▶ REQUIRED ACTION: Could you write out the data that follows, exactly and in full?

═══ SUPPLIED INFORMATION

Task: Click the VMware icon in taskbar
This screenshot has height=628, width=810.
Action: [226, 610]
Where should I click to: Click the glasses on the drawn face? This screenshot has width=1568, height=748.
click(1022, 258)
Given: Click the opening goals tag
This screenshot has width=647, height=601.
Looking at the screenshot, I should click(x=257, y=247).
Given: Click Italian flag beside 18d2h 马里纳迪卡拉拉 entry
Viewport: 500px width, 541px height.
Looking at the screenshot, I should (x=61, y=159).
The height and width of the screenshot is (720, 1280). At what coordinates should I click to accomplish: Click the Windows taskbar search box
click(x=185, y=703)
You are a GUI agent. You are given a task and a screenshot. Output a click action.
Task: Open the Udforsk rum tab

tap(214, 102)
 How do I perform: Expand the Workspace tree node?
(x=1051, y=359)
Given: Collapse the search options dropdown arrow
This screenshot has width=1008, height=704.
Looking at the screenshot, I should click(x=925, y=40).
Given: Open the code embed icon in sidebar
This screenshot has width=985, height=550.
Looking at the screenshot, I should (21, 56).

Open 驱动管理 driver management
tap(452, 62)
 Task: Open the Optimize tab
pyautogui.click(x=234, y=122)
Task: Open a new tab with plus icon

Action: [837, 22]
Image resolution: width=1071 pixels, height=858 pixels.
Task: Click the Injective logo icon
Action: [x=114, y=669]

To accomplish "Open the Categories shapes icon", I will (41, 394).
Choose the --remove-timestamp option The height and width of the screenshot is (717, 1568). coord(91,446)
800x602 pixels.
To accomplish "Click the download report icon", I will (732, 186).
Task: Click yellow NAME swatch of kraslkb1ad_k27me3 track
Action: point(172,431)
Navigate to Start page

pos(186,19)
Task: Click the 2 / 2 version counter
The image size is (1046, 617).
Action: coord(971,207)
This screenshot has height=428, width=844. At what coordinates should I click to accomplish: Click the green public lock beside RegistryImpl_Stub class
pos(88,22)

══════

▶ TASK ANSWER:
Task: Click the VMware icon in taskbar
This screenshot has height=628, width=810.
Action: [226, 610]
Where should I click to: Click the glasses on the drawn face? This screenshot has width=1568, height=748.
click(1022, 258)
Given: Click the opening goals tag
This screenshot has width=647, height=601.
Looking at the screenshot, I should click(x=257, y=247).
Given: Click Italian flag beside 18d2h 马里纳迪卡拉拉 entry
Viewport: 500px width, 541px height.
Looking at the screenshot, I should (x=61, y=159).
The height and width of the screenshot is (720, 1280). At what coordinates should I click to accomplish: Click the Windows taskbar search box
click(x=185, y=703)
You are a GUI agent. You are given a task and a screenshot. Output a click action.
Task: Open the Udforsk rum tab

tap(214, 102)
 How do I perform: Expand the Workspace tree node?
(x=1051, y=359)
Given: Collapse the search options dropdown arrow
This screenshot has width=1008, height=704.
Looking at the screenshot, I should click(x=925, y=40).
Given: Open the code embed icon in sidebar
This screenshot has width=985, height=550.
Looking at the screenshot, I should (21, 56).

Open 驱动管理 driver management
tap(452, 62)
 Task: Open the Optimize tab
pyautogui.click(x=234, y=122)
Task: Open a new tab with plus icon

Action: [837, 22]
Image resolution: width=1071 pixels, height=858 pixels.
Task: Click the Injective logo icon
Action: [x=114, y=669]

To accomplish "Open the Categories shapes icon", I will (41, 394).
Choose the --remove-timestamp option The height and width of the screenshot is (717, 1568). coord(91,446)
800x602 pixels.
To accomplish "Click the download report icon", I will (732, 186).
Task: Click yellow NAME swatch of kraslkb1ad_k27me3 track
Action: point(172,431)
Navigate to Start page

pos(186,19)
Task: Click the 2 / 2 version counter
The image size is (1046, 617).
Action: coord(971,207)
This screenshot has height=428, width=844. At what coordinates should I click to accomplish: Click the green public lock beside RegistryImpl_Stub class
pos(88,22)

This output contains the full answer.